Hands of Despair a débuté la soirée en nous présentant son black metal mélodieux en seulement quatre morceaux. Certains se souviennent peut être de leur très bonne prestation il y a quelques mois en première partie de Solstafir. Le groupe a récidivé ce soir en nous offrant encore une fois une prestation technique, précise et franchement réussie. Dès les premières mesures du premier morceau, Sleeper, la section rythmique s’est démarquée par sa finesse et sa dextérité impressionnante. La sonorité de la salle n’était malheureusement pas assez équilibrée pour nous permettre d’apprécier le doigté effarant du bassiste. Le second morceau, une ode à tous ceux qui ont combattu vainement le cancer, a commencé tout en douceur. Le chanteur a alterné aisément chant clair et puissantes vociférations pour faire grimper la tension qui a culminé en un solo de guitare très poignant. Durant les deux derniers morceaux du groupe, le chanteur et le bassiste ont tentés en vain d’activer la foule qui, malgré une musique dynamique, était un peu froide.

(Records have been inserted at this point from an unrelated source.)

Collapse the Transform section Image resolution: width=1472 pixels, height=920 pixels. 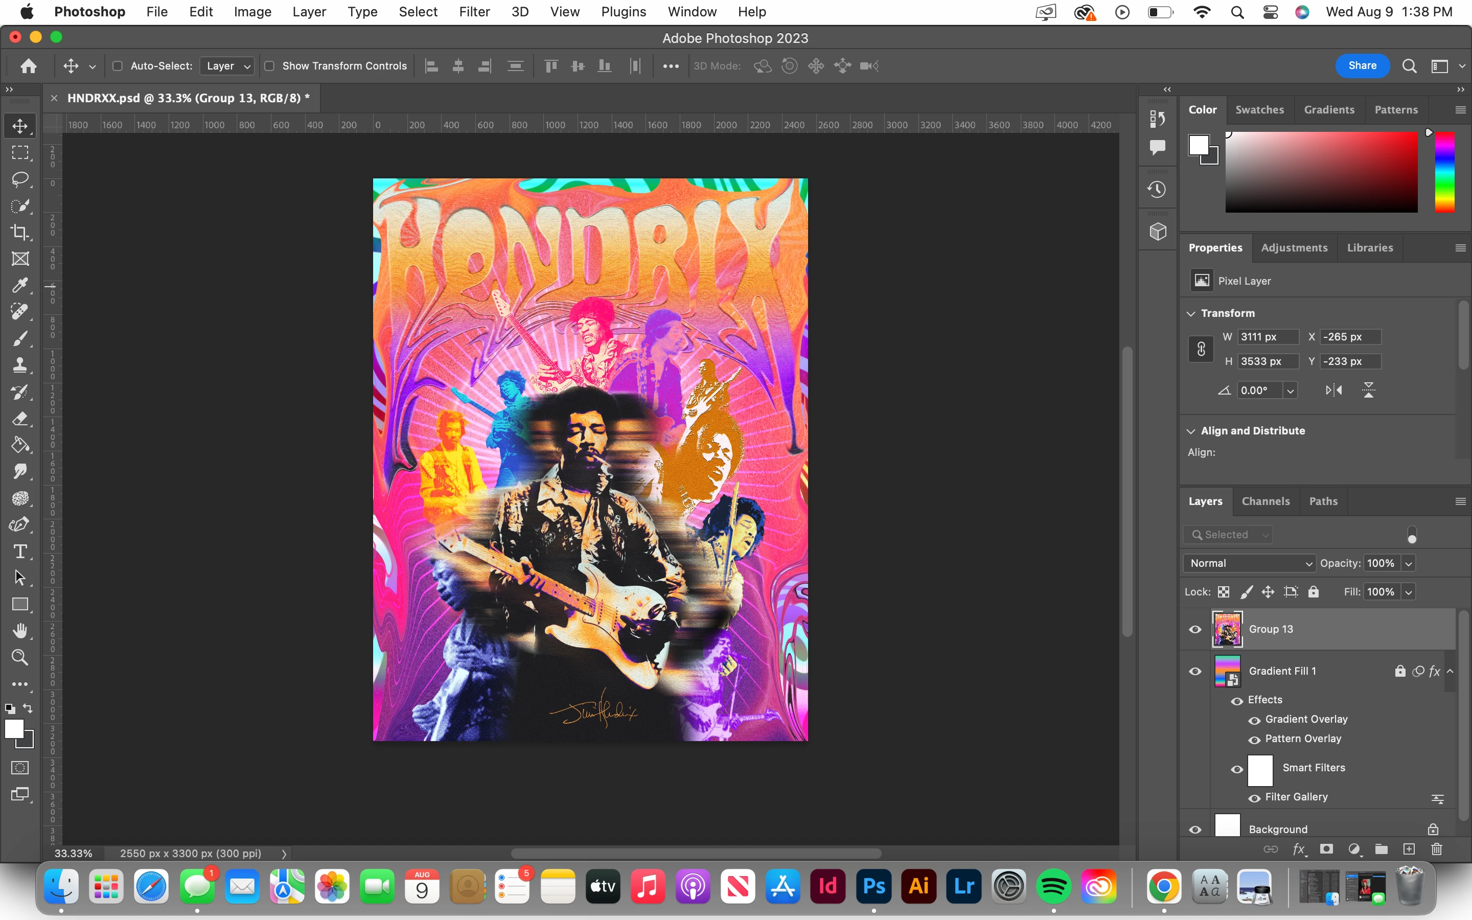pyautogui.click(x=1191, y=313)
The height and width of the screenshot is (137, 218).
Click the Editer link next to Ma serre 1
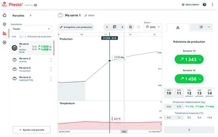(x=90, y=15)
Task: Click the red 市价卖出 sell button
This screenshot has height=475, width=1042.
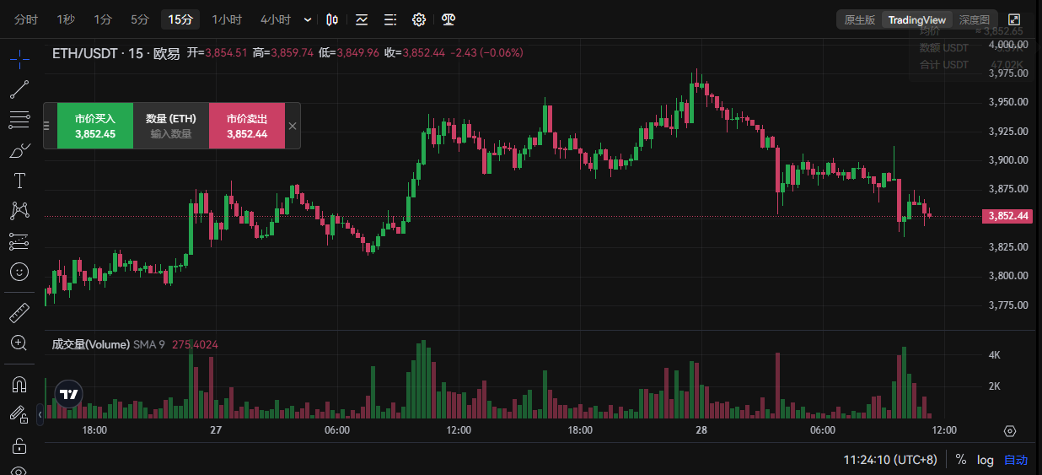Action: click(247, 126)
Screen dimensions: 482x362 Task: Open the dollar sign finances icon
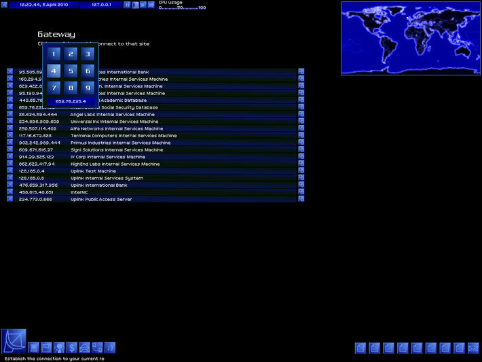coord(72,348)
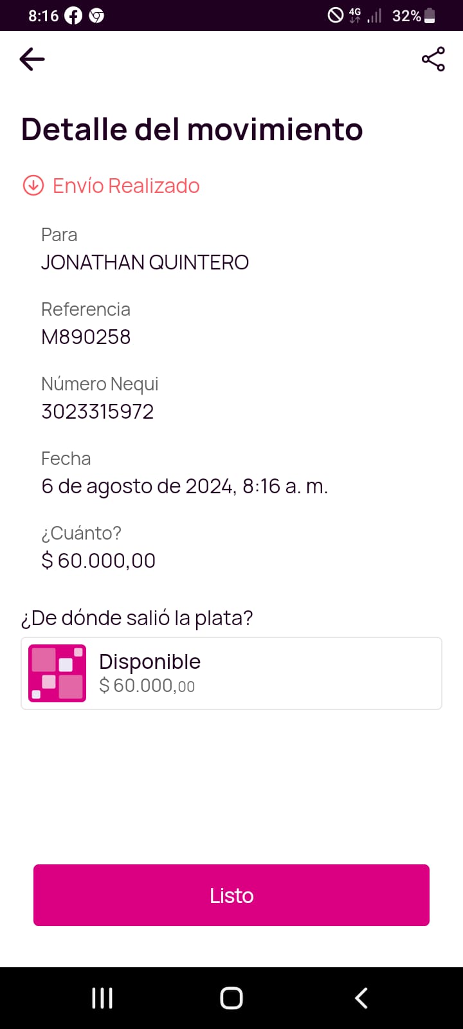The image size is (463, 1029).
Task: Tap the Envío Realizado label
Action: (126, 185)
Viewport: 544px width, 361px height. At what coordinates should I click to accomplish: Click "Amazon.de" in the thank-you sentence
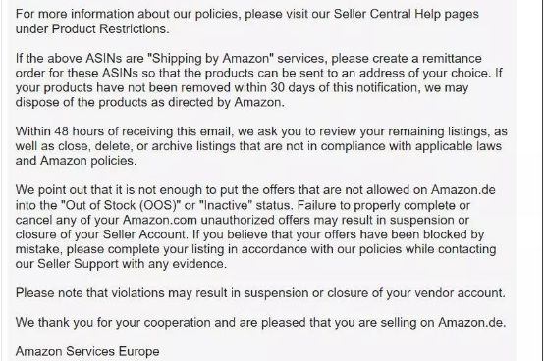(471, 323)
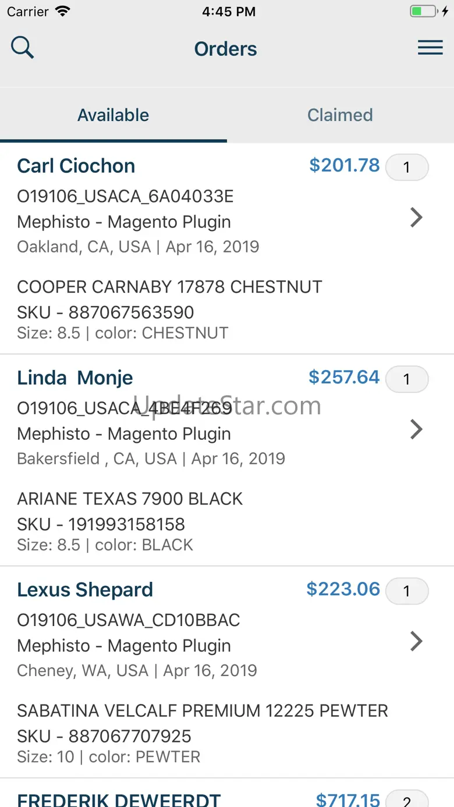454x807 pixels.
Task: Select the Available tab
Action: click(x=114, y=115)
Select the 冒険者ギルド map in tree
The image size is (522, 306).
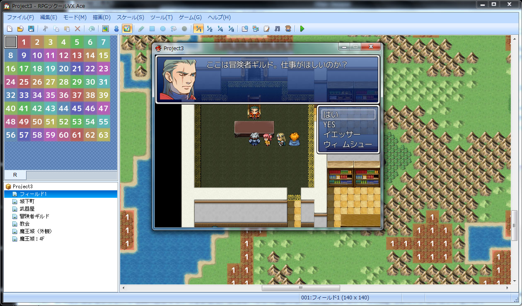pyautogui.click(x=34, y=216)
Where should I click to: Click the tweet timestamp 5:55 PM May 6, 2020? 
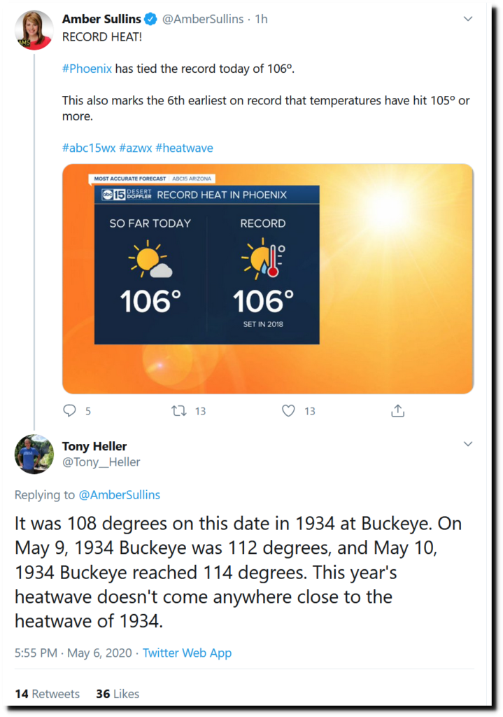point(73,653)
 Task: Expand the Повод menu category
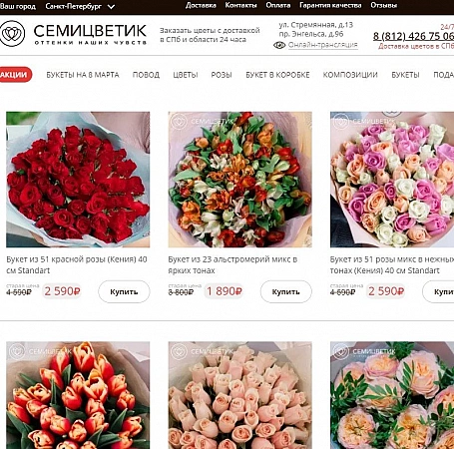pos(146,75)
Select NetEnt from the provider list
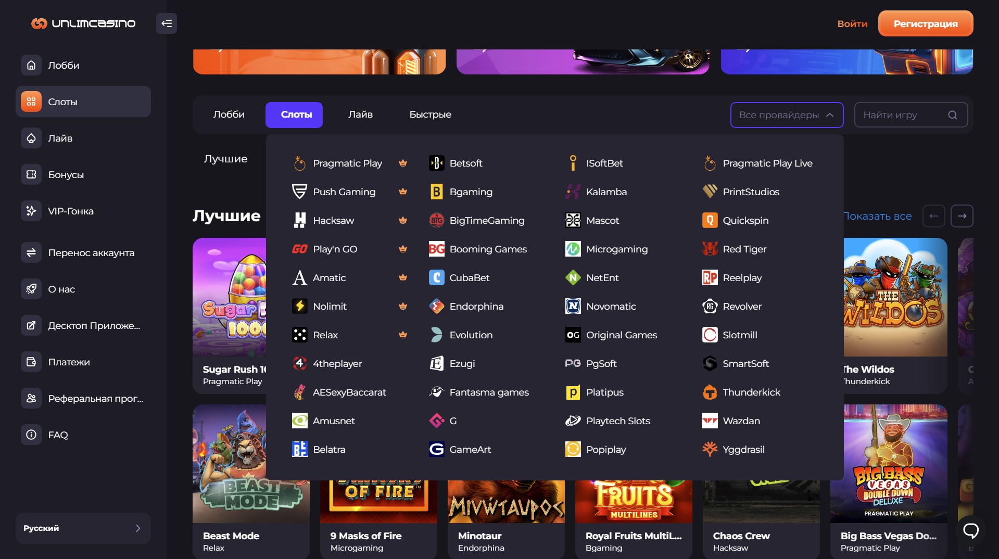 click(x=602, y=277)
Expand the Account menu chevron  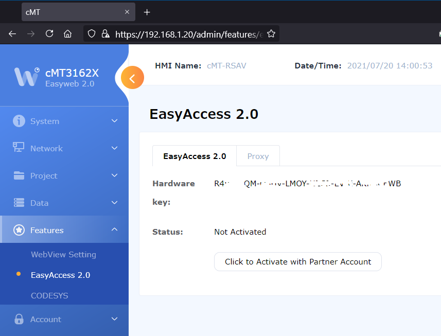coord(114,319)
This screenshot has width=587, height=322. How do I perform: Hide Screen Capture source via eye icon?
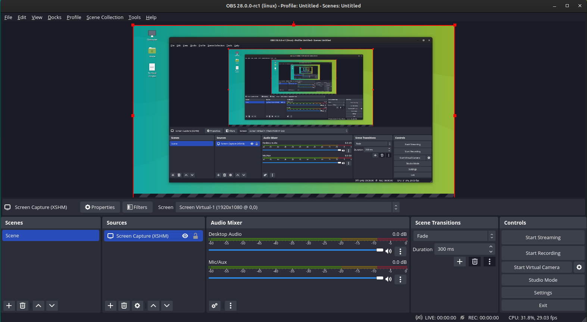(185, 236)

Après une très courte pause, Emma Ruth Rundle s’est approchée de son micro, seule, avec sa guitare Gibson sous le bras. Son nom est connu dans le monde du post-rock grâce à sa participation dans le groupe Red Sparrowes. Néanmoins, pour son projet solo, elle s’éloigne légèrement du genre pour courtiser avec la musique folk et ambiante. Elle nous a offert une musique épurée à tous points de vus, à l’exception des effets de distorsion et de réverbation qui la caractérisent. Sa voix parfois puissante, parfois délicate, est venue s’ajouter aux mélodies simples qui ont engouffrées la salle dans une ambiance ésotérique. L’interprétation de son plus grand succès, Shadows of My Name, restera comme l’un des moments forts de ce concert, avec son refrain chargé d’émotion et ses mélodies douces et aériennes.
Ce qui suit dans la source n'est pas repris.